Saturday, April 23, 2005

The view from the bleachers...

Bri plays lacrosse at Lemoyne, and even though it was cold and rainy, I didn't want to miss another home game. I've already missed two...one in the rain a few weeks ago, and one two weeks ago on a truly beautiful Saturday. Unfortunately, that beautiful day was only three days after a treatment, and my blood pressure was too low and unpredicatable. I could barely get out of bed. So I decided to brave the run, planning to show up for the second half and the tailgate after.

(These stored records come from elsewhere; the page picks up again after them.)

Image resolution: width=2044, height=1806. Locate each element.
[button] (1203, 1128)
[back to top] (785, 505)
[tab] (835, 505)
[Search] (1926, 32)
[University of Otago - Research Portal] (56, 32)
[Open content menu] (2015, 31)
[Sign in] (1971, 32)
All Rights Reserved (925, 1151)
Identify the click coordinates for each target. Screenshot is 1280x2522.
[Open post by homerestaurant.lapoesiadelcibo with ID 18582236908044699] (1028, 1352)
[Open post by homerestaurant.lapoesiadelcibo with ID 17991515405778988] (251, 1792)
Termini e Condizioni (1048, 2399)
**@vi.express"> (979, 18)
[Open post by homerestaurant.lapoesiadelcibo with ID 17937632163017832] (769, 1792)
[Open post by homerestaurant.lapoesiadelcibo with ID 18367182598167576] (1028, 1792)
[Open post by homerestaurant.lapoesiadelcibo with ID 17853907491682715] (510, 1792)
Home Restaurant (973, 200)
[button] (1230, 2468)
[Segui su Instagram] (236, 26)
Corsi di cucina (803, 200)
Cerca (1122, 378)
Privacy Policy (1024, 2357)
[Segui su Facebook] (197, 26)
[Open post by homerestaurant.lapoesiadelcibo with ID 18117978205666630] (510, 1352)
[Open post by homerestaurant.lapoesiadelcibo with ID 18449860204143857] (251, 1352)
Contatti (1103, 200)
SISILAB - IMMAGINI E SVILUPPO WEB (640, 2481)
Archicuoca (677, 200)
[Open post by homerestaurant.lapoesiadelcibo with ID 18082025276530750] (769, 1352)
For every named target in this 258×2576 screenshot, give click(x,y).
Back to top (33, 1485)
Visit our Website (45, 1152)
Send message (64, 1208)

The first quarter ran very long, and I got there in the middle of the 2nd quarter. It was great to see everyone, and at first I didn't really notice the cold. No rain, but it got colder the longer I watched. There's some cold-holding penetrating chill factor built into aluminum bleachers, I swear. So at the end of the game, after I brought in the brownies for the tailgate, when Bri said he had to go I was more than willing to sit in my warm truck and drive him up to his dorm.

Its so odd how many of the kids seem to know me after only meeting me once or twice--they're not even West Genny kids, but others I've met during the odd dinner or lunch with Bri. Bri's roommate Brad gave me a hug, and Chris Moore and I had this complete conversation on the merits of owning technical rainwear in CNY. They are a very bonded group, and I hope that Bri has found a comfortable place with all of them. I want Bri to enjoy Lemoyne, to settle into it and take as much out of it as A. has taken out of Springfield. I want him to succeed, I want for him all the best things. And I show up and sit on those aluminum chill rails masquerading as bleachers, even when he doesn't play, so that he'll know that someone is always there--always thinking good for him, always supporting him. I want him to understand that, and sometimes when we're alone like on the truck ride up to his dorm, I know that he gets all those good thoughts, and feels me holding them for him. My biggest fear is knowing that I won't be here for him for as long as he's going to need someone in his corner.

But I hope that he understands that I'm always watching him, even when I'm not in those bleachers.

Thursday, April 21, 2005

my brain in black and white

It's time I started to write this all down, what's happening to me, what's happening in my head. If I don't start putting things in writing, no one will ever see all the thoughts that have been coursing through my head, no one will ever understand.

My to-do list is yards long, and I keep losing track with each new treatment of what's been done, what still needs doing. A few days after a treatment, I try to organize things, but I can't stay focused on one project long enough to finish it. It took me all afternoon to pull my videos and beanie babies and put them boxes for Saturday's garage sale.

The chemo brain is much different with this treatment regimen than it was with the first one. Days 1-5 after a systemic treatment, I can barely think my way out of an open paper bag. Then the lack of focus seems to kick in and out randomly for the next 10 days. Then I'm back to no focus at all. And I'm not sure yet whether the chemo brain effects are worse after FUDR plus irinotecan, or after irinotecan alone.

BTW, you get FUDR and irinotecan for advanced colorectal cancer, specifically metastatized to the liver. I was diagnosed at the end of April, 2004. Prior to this regimen, I took 15 cycles of Avastin/Leucovorin/5-FU--until the doctors at Memorial Sloan Kettering decided that maybe they could chance operating on my liver and primary tumor. David Crosby drank his liver to death, and he got a whole new one. I did all the right things, but a liver transplant is not an option in advanced CRC due to the high levels of recurrence. Saying that 'life is not fair' doesn't even begin to describe this.